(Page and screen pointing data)
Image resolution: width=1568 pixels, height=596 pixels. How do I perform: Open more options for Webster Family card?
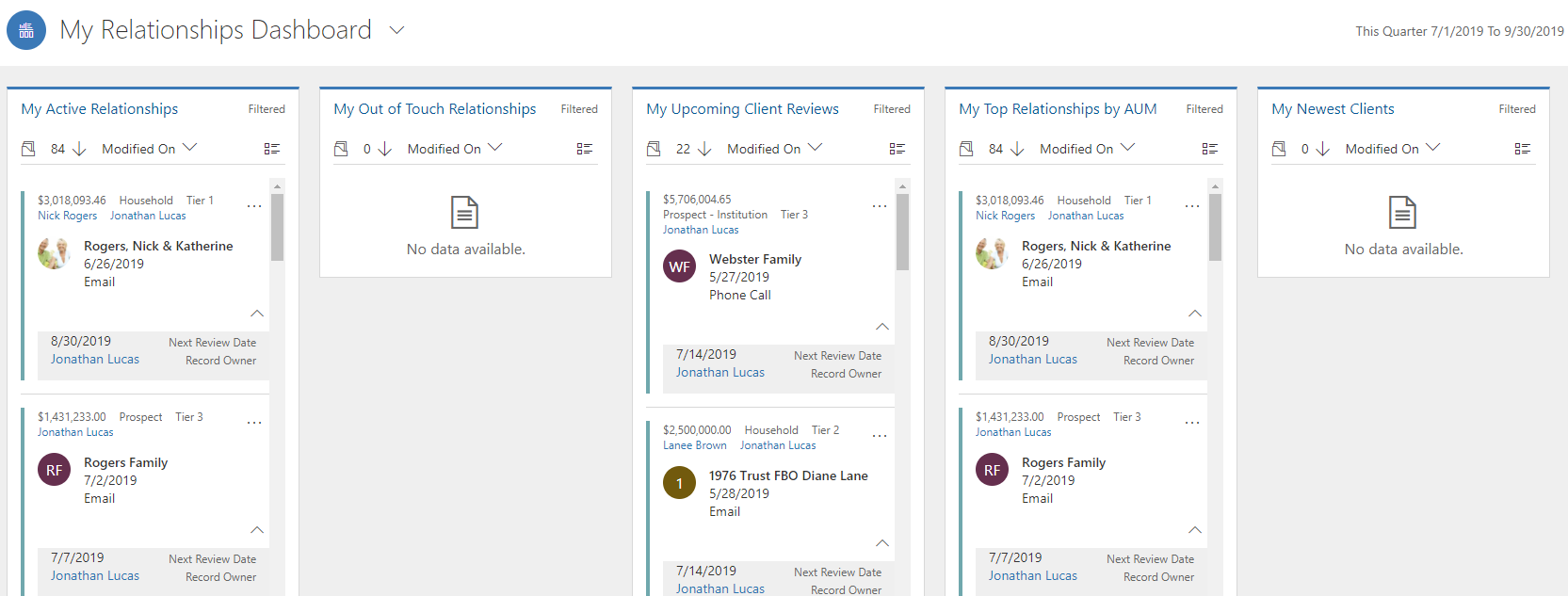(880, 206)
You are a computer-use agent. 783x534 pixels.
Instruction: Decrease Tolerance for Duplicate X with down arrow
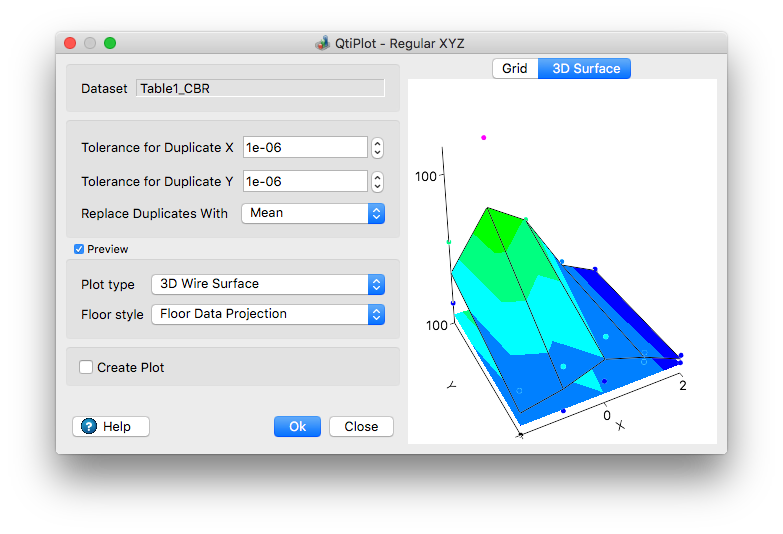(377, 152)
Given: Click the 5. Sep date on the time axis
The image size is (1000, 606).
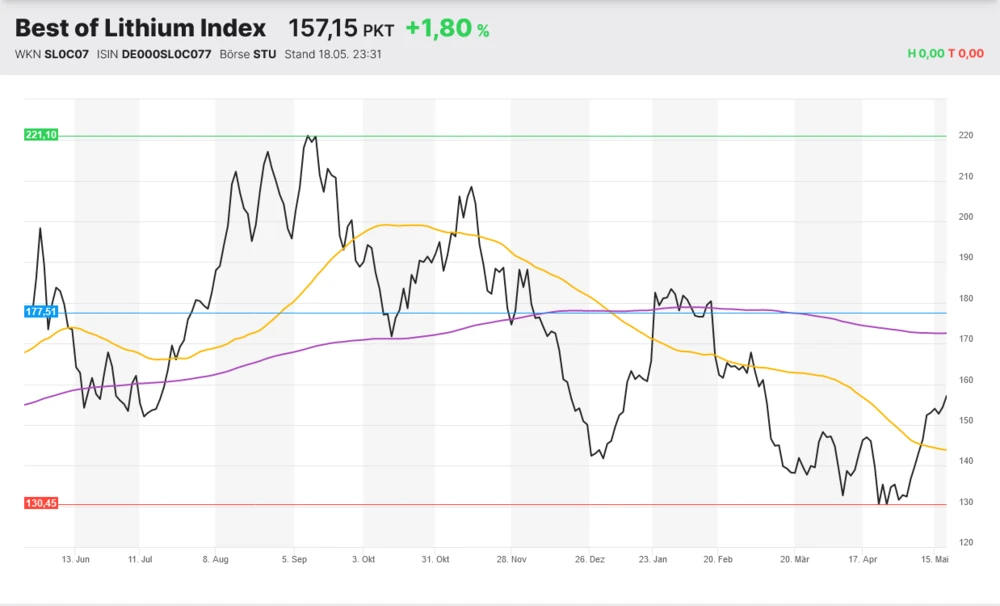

Objective » Put each line of the items above into a Markdown table with the columns "Row" and "Line," numbering the rows and omitting blank lines. Leave the pictures out of the table.

Finished exercise »
| Row | Line |
|---|---|
| 1 | Image resolution: width=1568 pixels, height=596 pixels. How do I perform: Open more options for Webster Family card? |
| 2 | (880, 206) |
| 3 | You are a computer-use agent. 783x534 pixels. |
| 4 | Instruction: Decrease Tolerance for Duplicate X with down arrow |
| 5 | (377, 152) |
| 6 | Given: Click the 5. Sep date on the time axis |
| 7 | The image size is (1000, 606). |